Set two years after the repeal of the law that banned gay relationships in the Irish Republic, writer-director Freyne focuses on the struggle of two Kildare teenagers with their sexuality.


Fionn O'Shea's 17 year old Eddie lives in a state of acute anxiety.

Believing he must forge a career in the Irish Army because it is a family tradition, he undertakes an Army Cadets' course to please his dad, Barry Ward's senior officer Ian and Sharon Horgan's Hannah.

Fearing he may not be physically up to the challenge, he practices chin-ups on a chikdhood swing in the family's back garden - often struggling to do one.

Ian and Hannah's marriage is also under strain, with Eddie and his younger brother sitting awkwardly at the dinner table hearing their parents' blazing rows.


With his Walkman often glued to his ears, Eddie even inadvertently cycles into an Army shooting exercise on the Curragh camp - oblivious to the mayhem he is causing.

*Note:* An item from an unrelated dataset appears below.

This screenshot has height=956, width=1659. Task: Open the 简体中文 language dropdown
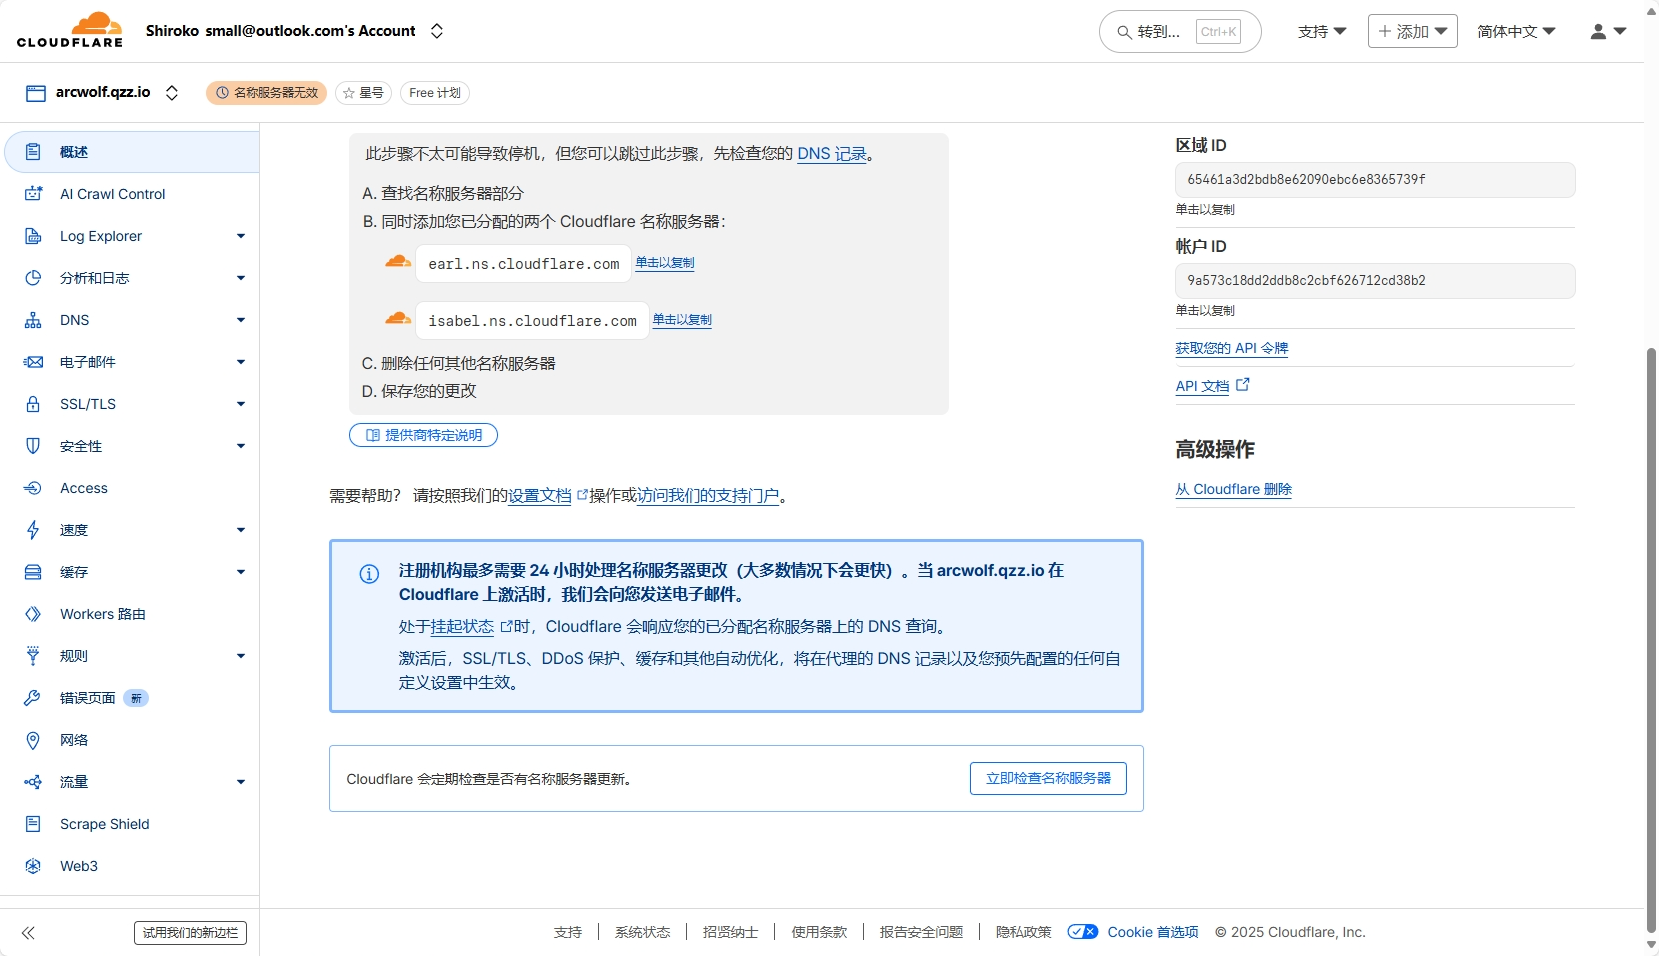click(1516, 32)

In school, he is often badgered by Ian O'Reilly's sex obsessed loudmouth Kev about whether he is "shifting" girls.

Ian even sets up a snogging session for him with Emma Willis' more promiscuous Tracey.

However after that encoubter goes disastrously, he is approached by Lola Petticrew's Amber who has noticed Eddie has a secret crush on Peter Campion's maths teacher.


Amber is a feisty girl with fanciful dreams of fleeing to London to set up a franchise of anarchist bookshops.

Her father has committed suicide but she hopes to fund her dream by regularly renting out a caravan in her mum Jill's caravan park to horny teenager boys and girls to have sex.

Amber is also secretly a lesbian and reveals this to Eddie, while confronting him about his own sexuality.

To help themselves navigate the pressures of smalltown life and the homophobic atmosphere prevalent in their Catholic school, Eddie and Amber concoct a plan.

They pretend to date each other and initially have some success convincing their parents and peers they are deeply in love.


However it is only a matter of time before the cracks start to show because of their feelings for others.

'Dating Amber' is the latest in a wave in recent years of Irish coming of age movies and TV shows about teenagers from Lenny Abrahamson's dark drama 'What Richard Did' and Simon Fitzmaurice's 'My Name Is Emily' to much lighter fare like John Carney's 'Sing Street', Peter Foott's 'The Young Offenders' on the big and small screen, Lisa McGee's hit Channel 4 sitcon 'Derry Girls' and, most recently, Abrahamson and Hettie MacDonald's adaptation of Sally Rooney's 'Normal People'.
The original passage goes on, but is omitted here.